1/19/2008

Trust the Man

Director:
Bart Freundlich

If there’s one thing that I’m sure Miss Manners and Dr. Ruth would agree on, it may very well be that men’s discussing toilet behavior or general bodily function is probably not the world’s best way to get into a woman’s heart. I’d even be as bold as to say it’s probably not in the top 100 and it definitely isn’t something moviegoers want to see several times in the first ten minutes of writer/director Bart Freundlich’s latest romantic comedy/drama about the ups and downs of relationships. However, the reputation of the film’s actors including Julianne Moore (wife of Freundlich), David Duchovny, Billy Crudup and Maggie Gyllenhaal keep us watching even when we realize that not only can we not identify with the four characters onscreen but we’re not exactly sure that we care that much about them as well, despite feeling a certain kinship with the long-suffering female characters who we feel are both worthy of better male counterparts and a more sophisticated plotline to escape the juvenilia.

The film centers on two couples who are slightly past their expiration date and must realize whether or not they’d like to try and keep things fresh and stay together.

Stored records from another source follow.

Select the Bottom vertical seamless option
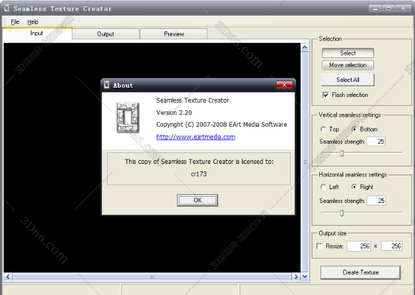This screenshot has height=295, width=415. tap(355, 129)
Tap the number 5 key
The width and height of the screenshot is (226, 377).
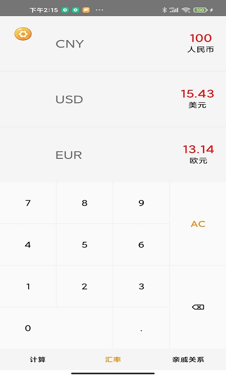click(85, 245)
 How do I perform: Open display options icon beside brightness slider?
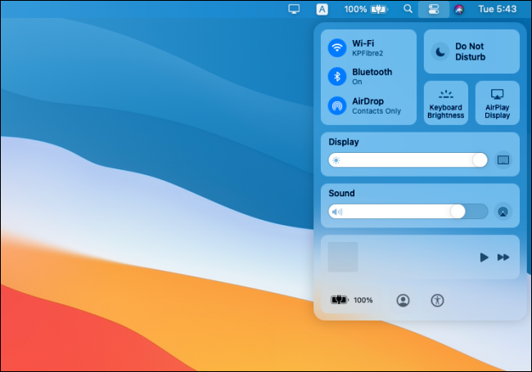point(503,160)
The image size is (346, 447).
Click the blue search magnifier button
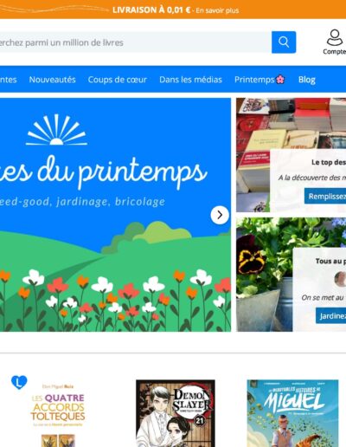(x=284, y=42)
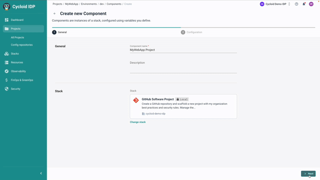Click the back arrow beside Create new Component
The width and height of the screenshot is (320, 180).
(55, 14)
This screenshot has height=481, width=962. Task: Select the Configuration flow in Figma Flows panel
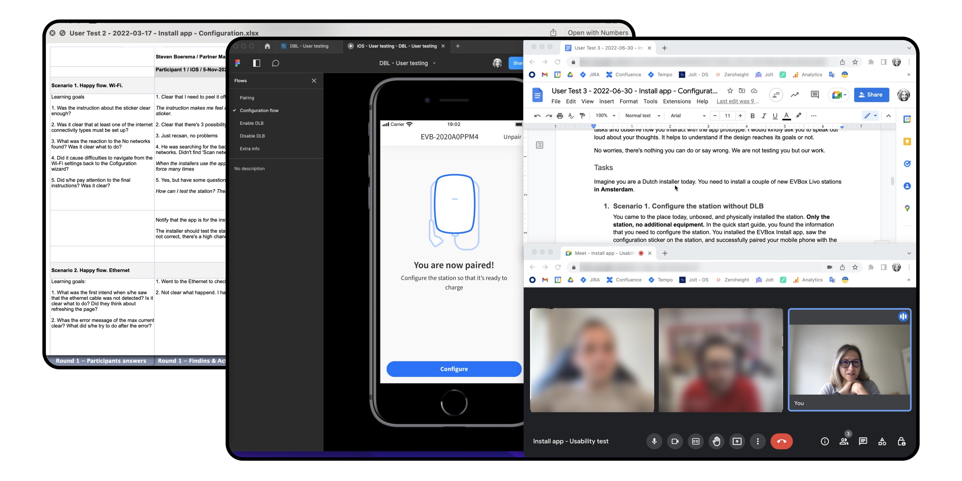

Rebecca (the luminous Moore) is a talented actress beginning a challenging play with a pompous director whose concentration is blown by her relationship with sexually demanding Tom (Duchovny), her beloved husband who has quit his loathsome employment in advertising to be a stay at home father only to discover he’s not sure just what to do to fill his time. In between grocery shopping and flirting with another mom at his son’s preschool, Tom phones and meets Rebecca’s brother Tobey (Crudup), an equally immature freelance writer whose days are filled going to therapy and moving the car he never uses from one side of the street to another to find legal parking. Having never graduated to a mature e-mail address, Tobey uses his obscene screen-name to chat with his girlfriend of seven years Elaine (Gyllenhaal) while she busily multitasks at her publishing job and plugs away on her children’s book. When the idea of a long-term commitment and child enter Tobey and Elaine’s relationship, the two break-up only to find that their struggles echo the ones of their married good friends Tom and Rebecca as the men, predictably must learn to come-of-age belatedly and accept responsibility in their life in an overly stagey and contrived finale set in Lincoln Center. Although more accessible and entertaining than the director’s over-praised The Myth of Fingerprints and self-centered male drama World Traveler, as simply a film without comparison to the director’s other works, Trust the Man isn’t all that trustworthy of a movie rental in the overpopulated forty-something (second) coming of age independent comedy subgenre.